Permintaan
Sunting cuplikan tentang meminta perlindungan kepada selain Allah dengan menuliskan kembali bagiannya, mulai dari kata "Pernah dengar ucapan" dan berhenti setelah "mau buang hajat’.". Di dalamnya, ganti "hutan" dengan "rimba".

Cuplikan
13 Feb
بِسْمِ اللَّهِ الرَّحْمَنِ الرَّحِيمِ
Meminta Perlindungan Kepada Selain Allah
Alhamdulillah wa sholatu wa salamu ‘alaa Rosulillah wa ‘alaa ashabihi wa maa walaah.
Pernah dengar ucapan orang yang singggah di suatu tempat yang terlihat ‘angker’, ‘Amit mbah permisi numpang lewat’. Atau ucapan orang yang mau buang hajat di tengah hutan dengan ucapan, ‘permisi mbah mau buang hajat’.
Kedua ucapan ini setidaknya memiliki dua makna :
- Orang yang mengucapkan takut, lantas meminta pertolongan kepada jin atau yang dia anggap sebagai roh penunggu tempat tersebut agar tidak diganggu.
- Pada sebagian masyarakat kata ‘mbah’ itu dimaknai dengan harimau jika di tengah hutan belantara.

Data Tersedia
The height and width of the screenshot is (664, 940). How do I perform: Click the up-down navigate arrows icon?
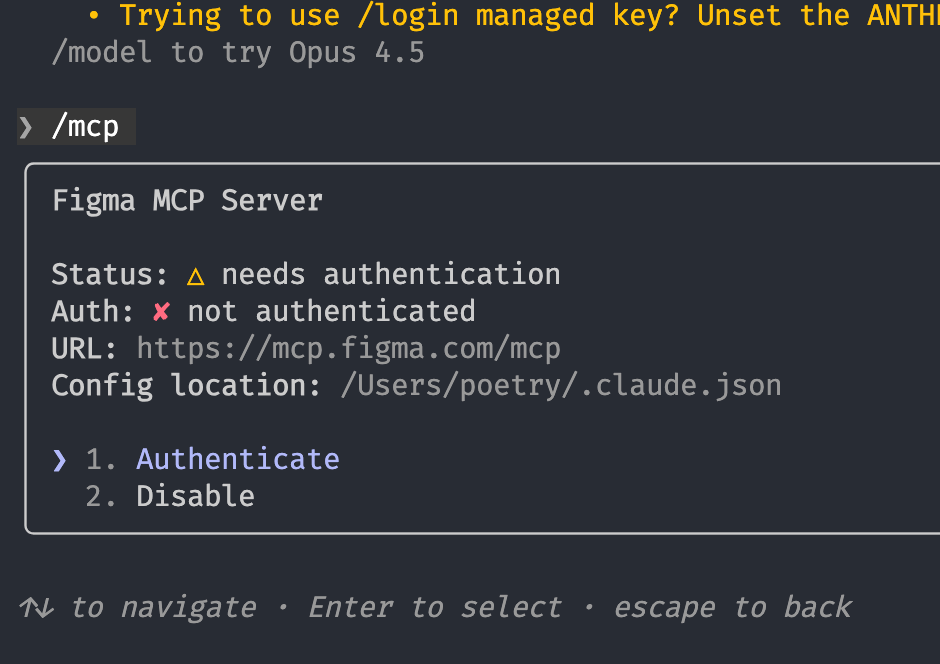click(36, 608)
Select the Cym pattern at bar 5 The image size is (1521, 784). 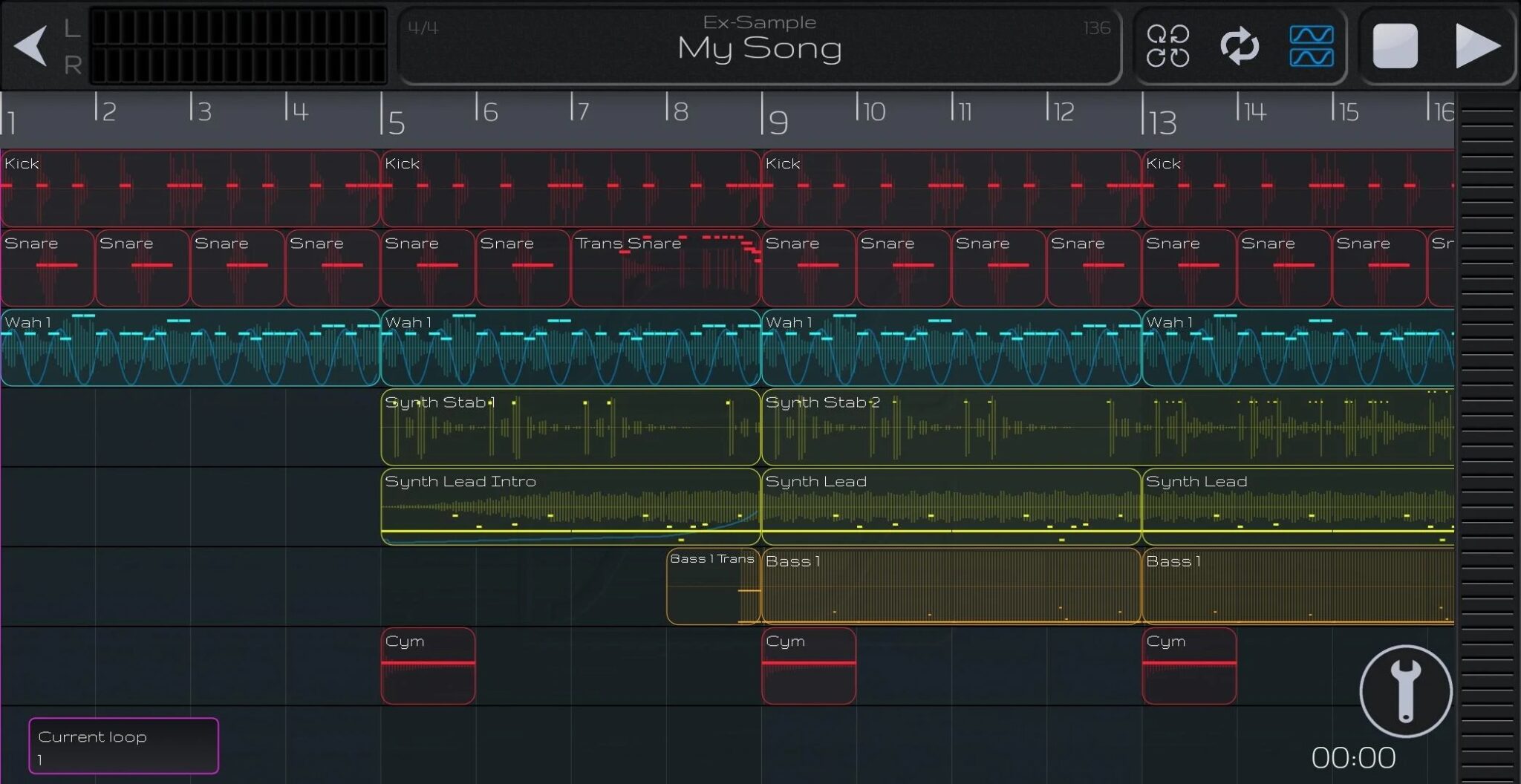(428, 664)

Tugas Terselesaikan
Pernah dengar ucapan orang yang singggah di suatu tempat yang terlihat ‘angker’, ‘Amit mbah permisi numpang lewat’. Atau ucapan orang yang mau buang hajat di tengah rimba dengan ucapan, ‘permisi mbah mau buang hajat’.